## WORK INSTRUCTIONS
Restate word for word the line with "Manufacturers/Brands (143, 820)" and the rest of the listing after it, ending at the final line, and include nothing else.

= Beginning of Section =

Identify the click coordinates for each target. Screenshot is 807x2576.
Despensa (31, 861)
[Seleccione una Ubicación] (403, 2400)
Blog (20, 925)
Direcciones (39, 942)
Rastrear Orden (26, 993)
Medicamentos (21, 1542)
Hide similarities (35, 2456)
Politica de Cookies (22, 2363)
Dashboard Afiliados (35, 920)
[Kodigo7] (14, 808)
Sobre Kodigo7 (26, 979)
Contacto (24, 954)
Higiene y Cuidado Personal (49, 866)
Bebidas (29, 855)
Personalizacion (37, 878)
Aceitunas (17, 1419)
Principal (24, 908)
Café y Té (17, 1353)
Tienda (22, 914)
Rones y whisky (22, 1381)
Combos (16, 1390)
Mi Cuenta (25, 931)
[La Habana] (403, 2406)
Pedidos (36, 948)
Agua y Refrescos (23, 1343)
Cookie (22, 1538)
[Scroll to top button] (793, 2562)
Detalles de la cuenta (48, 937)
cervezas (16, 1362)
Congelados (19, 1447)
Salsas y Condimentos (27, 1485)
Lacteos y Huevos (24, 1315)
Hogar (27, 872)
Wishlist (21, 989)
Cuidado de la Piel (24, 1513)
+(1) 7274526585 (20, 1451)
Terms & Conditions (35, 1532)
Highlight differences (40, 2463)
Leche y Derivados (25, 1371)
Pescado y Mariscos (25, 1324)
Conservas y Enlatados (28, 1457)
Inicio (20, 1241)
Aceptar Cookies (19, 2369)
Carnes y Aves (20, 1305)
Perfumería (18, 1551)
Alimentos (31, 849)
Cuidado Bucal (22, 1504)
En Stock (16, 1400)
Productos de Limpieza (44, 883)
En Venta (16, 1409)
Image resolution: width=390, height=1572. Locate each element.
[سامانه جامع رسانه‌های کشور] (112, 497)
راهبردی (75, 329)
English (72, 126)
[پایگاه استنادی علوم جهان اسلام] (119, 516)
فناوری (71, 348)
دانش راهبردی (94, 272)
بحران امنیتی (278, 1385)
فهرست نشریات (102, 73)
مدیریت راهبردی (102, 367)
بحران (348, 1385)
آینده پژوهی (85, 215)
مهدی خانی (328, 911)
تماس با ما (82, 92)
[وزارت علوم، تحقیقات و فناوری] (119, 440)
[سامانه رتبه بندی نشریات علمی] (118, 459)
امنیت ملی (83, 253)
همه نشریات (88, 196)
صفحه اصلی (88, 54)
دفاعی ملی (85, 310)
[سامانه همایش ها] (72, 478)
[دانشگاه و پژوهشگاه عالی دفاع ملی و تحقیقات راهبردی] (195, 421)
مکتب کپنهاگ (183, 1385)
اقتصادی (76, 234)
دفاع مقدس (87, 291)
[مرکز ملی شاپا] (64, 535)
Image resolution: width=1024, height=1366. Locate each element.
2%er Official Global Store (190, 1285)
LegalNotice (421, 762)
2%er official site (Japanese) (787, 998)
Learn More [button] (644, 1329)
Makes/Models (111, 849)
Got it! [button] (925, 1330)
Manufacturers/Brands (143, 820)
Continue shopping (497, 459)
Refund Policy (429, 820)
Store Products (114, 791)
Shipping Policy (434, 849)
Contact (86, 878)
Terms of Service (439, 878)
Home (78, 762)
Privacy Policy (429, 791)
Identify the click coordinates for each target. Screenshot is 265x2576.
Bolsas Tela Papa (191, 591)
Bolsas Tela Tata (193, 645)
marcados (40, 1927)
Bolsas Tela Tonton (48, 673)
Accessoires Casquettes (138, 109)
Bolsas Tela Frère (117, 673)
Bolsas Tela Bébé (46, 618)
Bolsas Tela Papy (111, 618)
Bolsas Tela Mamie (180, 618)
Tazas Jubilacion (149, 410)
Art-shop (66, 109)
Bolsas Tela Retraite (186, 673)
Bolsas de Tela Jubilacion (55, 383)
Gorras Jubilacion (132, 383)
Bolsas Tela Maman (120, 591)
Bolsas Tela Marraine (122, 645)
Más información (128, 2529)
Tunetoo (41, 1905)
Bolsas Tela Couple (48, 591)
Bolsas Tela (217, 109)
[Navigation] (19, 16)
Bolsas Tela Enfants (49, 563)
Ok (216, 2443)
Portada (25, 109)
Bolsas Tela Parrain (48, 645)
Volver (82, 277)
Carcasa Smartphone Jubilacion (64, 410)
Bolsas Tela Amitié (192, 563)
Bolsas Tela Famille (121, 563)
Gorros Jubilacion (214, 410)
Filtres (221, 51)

= End of Section =

## ANSWER SECTION
Manufacturers/Brands (143, 820)
Continue shopping (497, 459)
Refund Policy (429, 820)
Store Products (114, 791)
Shipping Policy (434, 849)
Contact (86, 878)
Terms of Service (439, 878)
Home (78, 762)
Privacy Policy (429, 791)
Identify the click coordinates for each target. Screenshot is 265x2576.
Bolsas Tela Papa (191, 591)
Bolsas Tela Tata (193, 645)
marcados (40, 1927)
Bolsas Tela Tonton (48, 673)
Accessoires Casquettes (138, 109)
Bolsas Tela Frère (117, 673)
Bolsas Tela Bébé (46, 618)
Bolsas Tela Papy (111, 618)
Bolsas Tela Mamie (180, 618)
Tazas Jubilacion (149, 410)
Art-shop (66, 109)
Bolsas Tela Retraite (186, 673)
Bolsas de Tela Jubilacion (55, 383)
Gorras Jubilacion (132, 383)
Bolsas Tela Maman (120, 591)
Bolsas Tela Marraine (122, 645)
Más información (128, 2529)
Tunetoo (41, 1905)
Bolsas Tela Couple (48, 591)
Bolsas Tela (217, 109)
[Navigation] (19, 16)
Bolsas Tela Enfants (49, 563)
Ok (216, 2443)
Portada (25, 109)
Bolsas Tela Parrain (48, 645)
Volver (82, 277)
Carcasa Smartphone Jubilacion (64, 410)
Bolsas Tela Amitié (192, 563)
Bolsas Tela Famille (121, 563)
Gorros Jubilacion (214, 410)
Filtres (221, 51)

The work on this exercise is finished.